**Task statement**
Reproduce all of the data, making sure that no line differs from the original.

- Opening Delimiter -

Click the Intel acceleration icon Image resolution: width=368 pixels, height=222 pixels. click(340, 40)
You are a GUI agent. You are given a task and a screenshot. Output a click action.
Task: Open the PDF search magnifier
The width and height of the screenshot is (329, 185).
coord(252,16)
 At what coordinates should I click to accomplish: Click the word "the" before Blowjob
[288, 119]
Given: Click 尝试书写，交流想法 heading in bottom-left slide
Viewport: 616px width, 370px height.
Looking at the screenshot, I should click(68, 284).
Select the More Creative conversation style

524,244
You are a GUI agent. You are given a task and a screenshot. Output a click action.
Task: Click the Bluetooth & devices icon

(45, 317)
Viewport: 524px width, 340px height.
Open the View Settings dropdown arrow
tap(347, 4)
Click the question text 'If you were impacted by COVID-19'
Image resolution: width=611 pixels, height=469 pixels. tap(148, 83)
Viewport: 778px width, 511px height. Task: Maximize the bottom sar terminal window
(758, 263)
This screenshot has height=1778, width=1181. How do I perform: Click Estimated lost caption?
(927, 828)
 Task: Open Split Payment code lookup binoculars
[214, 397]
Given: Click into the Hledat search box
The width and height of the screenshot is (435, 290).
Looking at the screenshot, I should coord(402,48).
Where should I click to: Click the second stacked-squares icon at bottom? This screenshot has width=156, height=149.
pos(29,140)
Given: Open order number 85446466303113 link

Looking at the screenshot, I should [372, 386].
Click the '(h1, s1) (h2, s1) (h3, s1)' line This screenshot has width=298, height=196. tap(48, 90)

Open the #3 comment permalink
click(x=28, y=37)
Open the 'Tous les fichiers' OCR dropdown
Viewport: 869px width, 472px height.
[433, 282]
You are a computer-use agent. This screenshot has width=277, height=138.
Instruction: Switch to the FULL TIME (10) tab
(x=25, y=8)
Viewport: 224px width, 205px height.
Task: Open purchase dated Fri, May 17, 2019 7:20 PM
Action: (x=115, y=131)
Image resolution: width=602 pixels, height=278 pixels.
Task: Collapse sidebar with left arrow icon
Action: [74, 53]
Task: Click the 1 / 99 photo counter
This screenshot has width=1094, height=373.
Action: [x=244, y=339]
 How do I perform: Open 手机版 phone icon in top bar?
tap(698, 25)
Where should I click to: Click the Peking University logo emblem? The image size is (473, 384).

- Closing Delimiter -

**Answer space**
Click the Intel acceleration icon Image resolution: width=368 pixels, height=222 pixels. click(340, 40)
You are a GUI agent. You are given a task and a screenshot. Output a click action.
Task: Open the PDF search magnifier
The width and height of the screenshot is (329, 185).
coord(252,16)
 At what coordinates should I click to accomplish: Click the word "the" before Blowjob
[288, 119]
Given: Click 尝试书写，交流想法 heading in bottom-left slide
Viewport: 616px width, 370px height.
Looking at the screenshot, I should click(68, 284).
Select the More Creative conversation style

524,244
You are a GUI agent. You are given a task and a screenshot. Output a click action.
Task: Click the Bluetooth & devices icon

(45, 317)
Viewport: 524px width, 340px height.
Open the View Settings dropdown arrow
tap(347, 4)
Click the question text 'If you were impacted by COVID-19'
Image resolution: width=611 pixels, height=469 pixels. tap(148, 83)
Viewport: 778px width, 511px height. Task: Maximize the bottom sar terminal window
(758, 263)
This screenshot has height=1778, width=1181. How do I perform: Click Estimated lost caption?
(927, 828)
 Task: Open Split Payment code lookup binoculars
[214, 397]
Given: Click into the Hledat search box
The width and height of the screenshot is (435, 290).
Looking at the screenshot, I should coord(402,48).
Where should I click to: Click the second stacked-squares icon at bottom? This screenshot has width=156, height=149.
pos(29,140)
Given: Open order number 85446466303113 link

Looking at the screenshot, I should [372, 386].
Click the '(h1, s1) (h2, s1) (h3, s1)' line This screenshot has width=298, height=196. tap(48, 90)

Open the #3 comment permalink
click(x=28, y=37)
Open the 'Tous les fichiers' OCR dropdown
Viewport: 869px width, 472px height.
[433, 282]
You are a computer-use agent. This screenshot has width=277, height=138.
Instruction: Switch to the FULL TIME (10) tab
(x=25, y=8)
Viewport: 224px width, 205px height.
Task: Open purchase dated Fri, May 17, 2019 7:20 PM
Action: (x=115, y=131)
Image resolution: width=602 pixels, height=278 pixels.
Task: Collapse sidebar with left arrow icon
Action: [74, 53]
Task: Click the 1 / 99 photo counter
This screenshot has width=1094, height=373.
Action: [x=244, y=339]
 How do I perform: Open 手机版 phone icon in top bar?
tap(698, 25)
Where should I click to: Click the Peking University logo emblem? The image size is (473, 384).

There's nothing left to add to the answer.